─── Supplied data ───

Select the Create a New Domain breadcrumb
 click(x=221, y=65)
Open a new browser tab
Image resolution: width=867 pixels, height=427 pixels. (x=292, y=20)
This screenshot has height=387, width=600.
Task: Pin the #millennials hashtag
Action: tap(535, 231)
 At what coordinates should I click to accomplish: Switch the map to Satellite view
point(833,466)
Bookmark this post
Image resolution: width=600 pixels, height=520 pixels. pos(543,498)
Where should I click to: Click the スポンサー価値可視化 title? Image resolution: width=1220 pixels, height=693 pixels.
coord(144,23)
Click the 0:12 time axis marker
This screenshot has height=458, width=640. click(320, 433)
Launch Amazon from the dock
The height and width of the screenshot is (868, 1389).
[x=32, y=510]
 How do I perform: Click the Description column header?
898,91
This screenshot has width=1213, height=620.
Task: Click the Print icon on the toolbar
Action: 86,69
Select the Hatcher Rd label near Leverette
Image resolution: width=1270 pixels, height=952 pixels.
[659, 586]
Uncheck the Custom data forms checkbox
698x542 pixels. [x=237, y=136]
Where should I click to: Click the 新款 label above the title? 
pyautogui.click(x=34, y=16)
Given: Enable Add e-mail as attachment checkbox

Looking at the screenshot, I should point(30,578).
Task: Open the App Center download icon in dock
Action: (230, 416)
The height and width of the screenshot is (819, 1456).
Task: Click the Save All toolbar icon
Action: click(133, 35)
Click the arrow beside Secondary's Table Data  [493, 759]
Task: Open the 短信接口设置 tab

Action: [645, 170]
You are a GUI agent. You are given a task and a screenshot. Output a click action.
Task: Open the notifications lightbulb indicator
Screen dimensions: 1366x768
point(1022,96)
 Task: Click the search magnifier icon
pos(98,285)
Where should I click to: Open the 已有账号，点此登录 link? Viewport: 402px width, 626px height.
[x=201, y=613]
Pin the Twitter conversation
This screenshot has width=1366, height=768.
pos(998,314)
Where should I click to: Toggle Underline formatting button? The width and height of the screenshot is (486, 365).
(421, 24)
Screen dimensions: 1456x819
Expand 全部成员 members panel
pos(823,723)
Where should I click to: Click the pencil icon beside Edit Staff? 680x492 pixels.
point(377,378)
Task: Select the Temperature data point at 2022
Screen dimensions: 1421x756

───

• Stated problem:
Reproduce the entries above, replacing every occurrence of "Where should I click to" with "Which point should I click to" and leaving everything else unchanged.

• Correct answer:
Select the Create a New Domain breadcrumb
 click(x=221, y=65)
Open a new browser tab
Image resolution: width=867 pixels, height=427 pixels. (x=292, y=20)
This screenshot has height=387, width=600.
Task: Pin the #millennials hashtag
Action: tap(535, 231)
 At what coordinates should I click to accomplish: Switch the map to Satellite view
point(833,466)
Bookmark this post
Image resolution: width=600 pixels, height=520 pixels. pos(543,498)
Which point should I click to: Click the スポンサー価値可視化 title? Image resolution: width=1220 pixels, height=693 pixels.
coord(144,23)
Click the 0:12 time axis marker
This screenshot has height=458, width=640. click(320, 433)
Launch Amazon from the dock
The height and width of the screenshot is (868, 1389).
[x=32, y=510]
 How do I perform: Click the Description column header?
898,91
This screenshot has width=1213, height=620.
Task: Click the Print icon on the toolbar
Action: 86,69
Select the Hatcher Rd label near Leverette
Image resolution: width=1270 pixels, height=952 pixels.
[659, 586]
Uncheck the Custom data forms checkbox
698x542 pixels. [x=237, y=136]
Which point should I click to: Click the 新款 label above the title? 
pyautogui.click(x=34, y=16)
Given: Enable Add e-mail as attachment checkbox

Looking at the screenshot, I should point(30,578).
Task: Open the App Center download icon in dock
Action: (230, 416)
The height and width of the screenshot is (819, 1456).
Task: Click the Save All toolbar icon
Action: click(133, 35)
Click the arrow beside Secondary's Table Data  [493, 759]
Task: Open the 短信接口设置 tab

Action: [645, 170]
You are a GUI agent. You are given a task and a screenshot. Output a click action.
Task: Open the notifications lightbulb indicator
Screen dimensions: 1366x768
point(1022,96)
 Task: Click the search magnifier icon
pos(98,285)
Which point should I click to: Open the 已有账号，点此登录 link? Viewport: 402px width, 626px height.
[x=201, y=613]
Pin the Twitter conversation
This screenshot has width=1366, height=768.
pos(998,314)
Which point should I click to: Toggle Underline formatting button? The width and height of the screenshot is (486, 365).
(421, 24)
Screen dimensions: 1456x819
Expand 全部成员 members panel
pos(823,723)
Which point should I click to: Click the pencil icon beside Edit Staff? 680x492 pixels.
point(377,378)
Task: Select the Temperature data point at 2022
Screen dimensions: 1421x756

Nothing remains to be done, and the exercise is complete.